You may have never heard of Jones, but you have listened to Soft Cell's 1981 hit cover of the same song. If Aretha Franklin is the Queen of Soul, Jones is the Queen of Northern Soul. There's an important distinction here.

"Northern Soul is inherently up-tempo, Black American music that never really made it in America," says Lewis Henderson, who makes up one half of the Deptford Northern Soul Club (DNSC), the duo headlining this sold-out event at the Moth Club in Hackney.

"It's like B music," Henderson says, "but you know, like this kind of fast up-tempo music that people didn't want to listen to in their homes."

For more than seven years, Henderson and his musical partner Will Foot have brought this underground subgenre to venues across the United Kingdom, attracting a Gen Z audience looking to dance. But as packed and energetic as this dancefloor is, the story of Northern Soul hardly starts with this generation.

Will Foot (left) and Lewis Henderson, of Deptford Northern Soul Club.
Caption

Will Foot (left) and Lewis Henderson, of Deptford Northern Soul Club. / Deptford Northern Soul Club

It dates back to the 1960s when most of these records were made at places like Motown in Detroit or Stax Records in Memphis, Tenn.

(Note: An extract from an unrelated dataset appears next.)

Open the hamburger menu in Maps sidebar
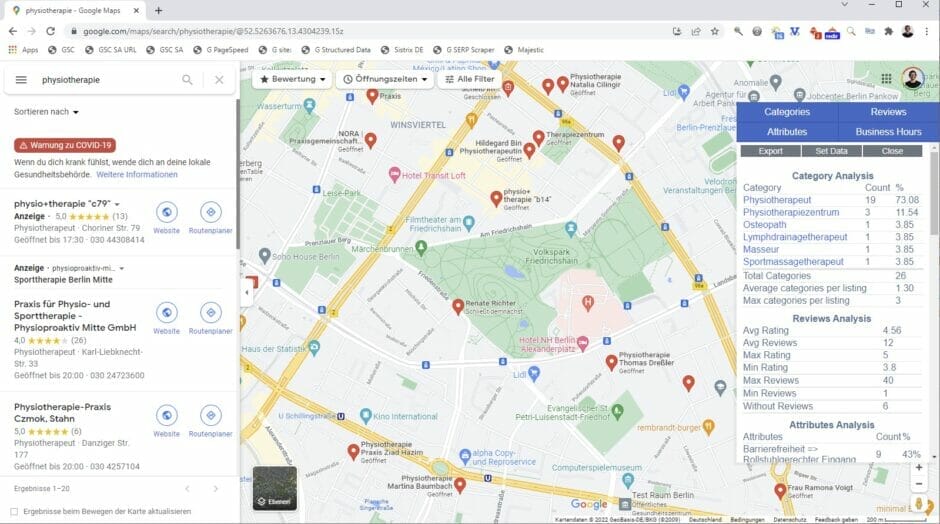This screenshot has height=524, width=940. click(x=21, y=80)
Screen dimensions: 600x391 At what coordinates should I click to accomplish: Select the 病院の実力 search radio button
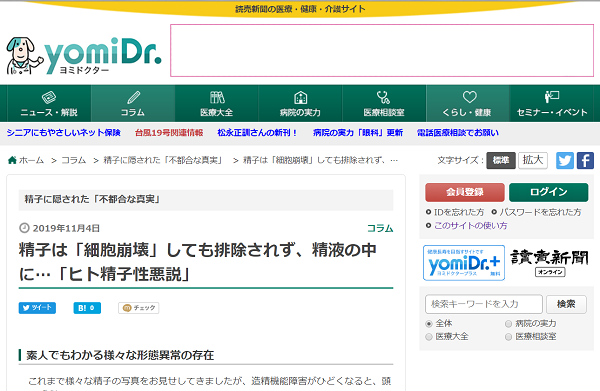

"If a song didn't make the cut of Motown or was scrapped, they would often press 500 demo copies to send out to test audiences," says 29-year-old Will Foot, the other half of DNSC.

He says those demos were destined to live in obscurity if it wasn't for an obsessive group of British music collectors.

"There's stories of DJs flying over to America and going to places like Miami and Chicago and Detroit and just going through warehouses of records that dealers were selling on and didn't really know what they have," Foot says. At which point, "they would bring them back and make them hits in the U.K."

Hits not just anywhere in the U.K; Northern Soul's success came from cities and clubs across northern England, where the music resonated with the region's working class, such as the legendary Northern Soul DJ Colin Curtis.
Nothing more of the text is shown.